The Dabadheer, a severe drought that struck all of Somalia in the mid-1970s, dealt a devastating blow to his main customers—the nomads—and left Mohamed himself deeply in debt. In the late 1970s, Mohamed moved to the capital, Mogadishu, where he obtained a residence permit under the pretext of working as a chef for his nephew, who was employed in Dubai, and began importing and selling auto parts. This venture proved successful, and he was able to pay off his debts in full.

He returned to Burao and succeeded in securing a loan of 300,000 Somali shillings (Approx. $47,000) from a local commercial bank. After obtaining permission and a contract to import 1,000 tons of rice from a company in Bangkok, he made a huge profit. At the time, since it was impossible to take foreign currency out of Somalia, he established an informal money transfer system: he would borrow cash from Somali migrant workers in Dubai to purchase goods there, and after the goods were sold in Somalia, he would repay the workers’ families back home in Somali shillings. At that time, the staff consisted of only four people: Mohamed himself, his wife Fadumo Kahin, his eldest son Abdirashid, and his cousin Abdirahman, whom he had taught bookkeeping.

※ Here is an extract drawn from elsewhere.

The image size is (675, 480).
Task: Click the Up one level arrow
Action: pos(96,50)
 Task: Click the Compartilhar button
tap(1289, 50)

In the summer of 1987, Burao was devastated by a two-month civil war, and all five of Mohamed’s warehouses were looted, forcing him to flee to Ethiopia. As a result, he lost his entire fortune, and the only capital he had left was a mere 30,000 dirhams (Approx. $8,200) that he expected to collect from his clients in Dubai.

===Money Transfer Business===
In August 1988, after traveling through the Ethiopian towns of Gashamo, Harsin, and Jijiga, he arrived in Dire Dawa, a major city in eastern Ethiopia. There, he realized that many members of the diaspora wanted to send money to refugee camps in Ethiopia. He first sent the funds he had received in Dubai to Djibouti to exchange them for U.S. dollars and Djiboutian franc, and then converted them into Ethiopian birr through a network of Harari merchants and Indian money changers in Dire Dawa. Mohamed himself carried bags filled with cash to the refugee camps near the border and personally delivered the money to each person on the list of recipients.

Following the September 11 attacks in 2001, when the Somali financial company Al-Barakat was designated as a terrorist financing facilitator, Dahabshiil took over much of Al-Barakat’s business. In April 2002, Dahabshiil, following Al-Barakat, faced the threat of having its U.S. accounts closed, but ultimately avoided it.

===Chairman===
In 2007, Mohamed handed over the position of CEO to his son, Abdirashid. He became the company's chairman. (However, there have been reports that Abdirashid took over as CEO even before that.)

In July 2011, Mohamed announced that he would make a donation to the Dadaab refugee camp in Kenya to provide relief to people affected by the drought and famine in Somalia.

In July 2014, Saado Ali Warsame, a member of the Somali Federal Parliament, was assassinated by Islamic extremists. Because rumors had spread that Dahabshiil was involved in the incident, Mohamed and 50 other members of the owner’s family took an oath at a meeting of their clan that they had no involvement in the incident.

In April 2019, Forbes reported that Mohamed was among the top five wealthiest Somalis, with an estimated net worth of $1 billion. At that time, he was the owner of the Dahabshir Group, which included Dahabshir Bank, Dahabshir Money Transfer, Somtel Communications, and the online payment system "TalkRemit." He also held shares in real estate and insurance companies in the United Kingdom, the United States, and the United Arab Emirates.

In July 2019, Mohamed donated $100,000 toward the renovation of the Berbera Vocational School, which was undergoing renovations at the time.